Concernant le report du calendrier de la facture électronique, la présidente du CNOEC a pris acte d'un report « compris, mais pas souhaité » par la profession et insisté sur le haut niveau de préparation des experts-comptables, chiffres de l'enquête OpinionWay à l'appui. Concrètement, Cécile de Saint Michel a appelé à :

  • poursuivre l'accréditation des Plateformes de Dématérialisation Partenaires (PDP) « quitte à prévoir des étapes intermédiaires jusqu'à leur connexion au Portail Public de Facturation (PPF) ; 
  • maintenir le déploiement de l'annuaire, « qui ne doit pas être subordonné au lancement du PPF, et permettre ainsi aux entreprises volontaires, d'échanger avec des moyens modernes ».

Annonces de Bruno Le Maire : Assises de la simplification, mandat implicite, et surtout, facture électronique

L'intervention du ministre de l'Économie et des Finances et sa réponse aux demandes de la présidente du CNOEC étaient particulièrement attendues, notamment en ce qui concerne le calendrier de généralisation de la facture électronique.

Avant d'aborder cette question, Bruno Le Maire a commencé par rappeler le rôle essentiel des experts-comptables pendant la crise sanitaire, applaudi par une salle forcément convaincue. Il a appelé de ses voeux l'ouverture d'une « deuxième étape » pour valoriser encore le rôle de l'expert-comptable au sein de l'économie. Deuxième étape qui devrait notamment passer par un accès facilité au compte fiscal des clients, mais aussi par la mise en place d'un mandat implicite pour les experts-comptables.

Le ministre a également appelé la profession à contribuer aux futures Assises de la simplification pour réduire le nombre de normes et de contraintes qui pèsent sur les entreprises : «  Aidez-moi à simplifier l'économie française »

Bruno Le Maire est ensuite revenu sur le lancement manqué du guichet unique, admettant que l'idée était excellente, « mais que son exécution avait laissé à désirer ». Dans un geste suffisamment rare pour être souligné, il a présenté ses excuses pour les dysfonctionnements rencontrés.

Sur le sujet de la réforme du statut social des indépendants, Bruno Le Maire a accueilli positivement la demande de concertation évoquée par la présidente du CNOEC. « Nous ne nous sommes pas assez vus » a-t-il résumé en quelques mots.

Enfin, le ministre de l'Economie et des Finances a abordé la question tant attendue du calendrier de la généralisation de la facture électronique.
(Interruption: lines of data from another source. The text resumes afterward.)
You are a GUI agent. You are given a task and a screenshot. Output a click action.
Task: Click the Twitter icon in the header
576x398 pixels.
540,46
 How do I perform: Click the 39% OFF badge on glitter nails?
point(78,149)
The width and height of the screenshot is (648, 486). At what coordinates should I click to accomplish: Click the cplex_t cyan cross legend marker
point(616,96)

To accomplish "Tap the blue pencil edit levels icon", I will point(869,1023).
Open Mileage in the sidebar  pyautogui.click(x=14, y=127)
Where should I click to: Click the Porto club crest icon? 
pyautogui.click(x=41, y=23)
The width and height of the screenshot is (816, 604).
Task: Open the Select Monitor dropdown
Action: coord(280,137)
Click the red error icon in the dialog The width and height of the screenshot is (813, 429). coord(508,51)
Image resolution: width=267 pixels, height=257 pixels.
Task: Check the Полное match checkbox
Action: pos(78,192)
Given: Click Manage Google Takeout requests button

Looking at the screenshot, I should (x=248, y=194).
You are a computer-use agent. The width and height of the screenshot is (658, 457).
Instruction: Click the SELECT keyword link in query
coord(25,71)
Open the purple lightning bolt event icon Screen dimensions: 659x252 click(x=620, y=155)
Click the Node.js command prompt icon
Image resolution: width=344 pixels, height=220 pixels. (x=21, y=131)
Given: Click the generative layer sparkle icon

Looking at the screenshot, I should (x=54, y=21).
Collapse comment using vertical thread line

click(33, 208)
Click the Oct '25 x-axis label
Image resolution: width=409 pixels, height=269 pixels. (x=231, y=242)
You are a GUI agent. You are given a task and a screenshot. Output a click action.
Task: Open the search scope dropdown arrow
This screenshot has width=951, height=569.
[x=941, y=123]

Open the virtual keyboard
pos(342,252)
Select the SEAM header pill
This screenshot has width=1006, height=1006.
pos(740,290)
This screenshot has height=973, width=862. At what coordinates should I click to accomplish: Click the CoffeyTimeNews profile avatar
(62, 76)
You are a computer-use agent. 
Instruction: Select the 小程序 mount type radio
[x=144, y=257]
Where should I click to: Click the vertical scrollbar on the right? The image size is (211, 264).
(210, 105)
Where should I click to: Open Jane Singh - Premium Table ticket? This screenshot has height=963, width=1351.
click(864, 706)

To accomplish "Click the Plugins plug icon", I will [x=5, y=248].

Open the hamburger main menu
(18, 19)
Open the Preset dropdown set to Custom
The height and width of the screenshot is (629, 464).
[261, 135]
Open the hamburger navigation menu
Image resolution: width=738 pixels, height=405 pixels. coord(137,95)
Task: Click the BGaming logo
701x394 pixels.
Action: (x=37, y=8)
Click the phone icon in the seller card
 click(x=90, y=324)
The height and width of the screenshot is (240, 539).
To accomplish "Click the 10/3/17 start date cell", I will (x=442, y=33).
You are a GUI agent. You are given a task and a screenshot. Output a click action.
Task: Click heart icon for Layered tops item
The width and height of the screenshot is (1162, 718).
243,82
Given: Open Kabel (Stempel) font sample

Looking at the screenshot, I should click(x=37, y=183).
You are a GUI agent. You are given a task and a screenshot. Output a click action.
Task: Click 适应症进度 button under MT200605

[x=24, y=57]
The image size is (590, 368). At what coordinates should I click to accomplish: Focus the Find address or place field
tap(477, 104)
On le rappelle, dans une précédente conférence de ce 78ème Congrès, Jérôme Fournel, directeur général des finances publiques, avait avancé de premiers éléments :

  • la confirmation d'un retard technique dans la mise en place du Portail public de facturation (PPF) ; 
  • la piste d'une immatriculation provisoire des PDP, dans l'attente de la finalisation du PPF ; 
  • une phase pilote qui démarrerait en 2025, et une ouverture du service aux entreprises prévue en plusieurs étapes sur 2026 et 2027 ;
  • une réflexion en cours sur la séparation des volets e-reporting et e-invoicing de la réforme.

Bruno Le Maire, quant à lui a soumis à l'applaudimètre de la salle un calendrier légèrement différent :

  • démarrage des tests au cours de l'année 2024 ;
  • mise à l'essai sur une base volontaire en 2025 ;
  • entrée en vigueur de la réforme en 2026, sans précision sur une entrée en vigueur en plusieurs étapes, comme c'était prévu à l'origine.

Un calendrier qui semble donc en l'état plus resserré que celui évoqué par le directeur général des finances publiques 48 heures plus tôt.